[Stored items]
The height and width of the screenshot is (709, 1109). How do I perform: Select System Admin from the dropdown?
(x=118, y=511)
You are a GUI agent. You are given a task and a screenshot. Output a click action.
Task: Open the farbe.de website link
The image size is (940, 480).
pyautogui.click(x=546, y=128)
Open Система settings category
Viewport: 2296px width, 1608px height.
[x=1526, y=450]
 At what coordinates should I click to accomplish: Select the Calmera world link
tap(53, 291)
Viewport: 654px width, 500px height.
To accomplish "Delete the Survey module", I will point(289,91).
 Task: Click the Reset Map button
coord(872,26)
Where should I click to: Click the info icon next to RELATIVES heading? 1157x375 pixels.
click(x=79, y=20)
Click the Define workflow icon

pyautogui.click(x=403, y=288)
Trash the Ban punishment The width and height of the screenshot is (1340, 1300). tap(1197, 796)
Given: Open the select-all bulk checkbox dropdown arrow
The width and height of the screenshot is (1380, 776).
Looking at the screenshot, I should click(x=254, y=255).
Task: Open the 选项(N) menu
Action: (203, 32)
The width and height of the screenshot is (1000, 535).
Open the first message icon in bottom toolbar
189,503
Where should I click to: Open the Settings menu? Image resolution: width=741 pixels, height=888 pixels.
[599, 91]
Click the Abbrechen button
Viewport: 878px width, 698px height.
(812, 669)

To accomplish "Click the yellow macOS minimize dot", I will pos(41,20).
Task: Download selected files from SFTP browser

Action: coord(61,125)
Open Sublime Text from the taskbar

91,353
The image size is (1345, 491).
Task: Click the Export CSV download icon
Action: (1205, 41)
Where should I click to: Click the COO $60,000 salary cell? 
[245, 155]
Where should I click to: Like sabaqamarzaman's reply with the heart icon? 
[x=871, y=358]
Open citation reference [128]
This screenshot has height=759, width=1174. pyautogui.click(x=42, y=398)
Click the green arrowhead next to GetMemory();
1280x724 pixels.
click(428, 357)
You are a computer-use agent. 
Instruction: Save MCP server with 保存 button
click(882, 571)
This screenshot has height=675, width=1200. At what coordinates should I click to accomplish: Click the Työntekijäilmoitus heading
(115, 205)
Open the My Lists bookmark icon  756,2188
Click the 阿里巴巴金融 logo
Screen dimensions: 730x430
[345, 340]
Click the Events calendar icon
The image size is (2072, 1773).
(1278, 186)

## EXERCISE REQUIREMENTS
The expected response consists solely of the lines from the one with "This screenshot has height=675, width=1200." through the end of the records, repeated exactly.

## PROBLEM SOLUTION
This screenshot has height=675, width=1200. At what coordinates should I click to accomplish: Click the Työntekijäilmoitus heading
(115, 205)
Open the My Lists bookmark icon  756,2188
Click the 阿里巴巴金融 logo
Screen dimensions: 730x430
[345, 340]
Click the Events calendar icon
The image size is (2072, 1773).
(1278, 186)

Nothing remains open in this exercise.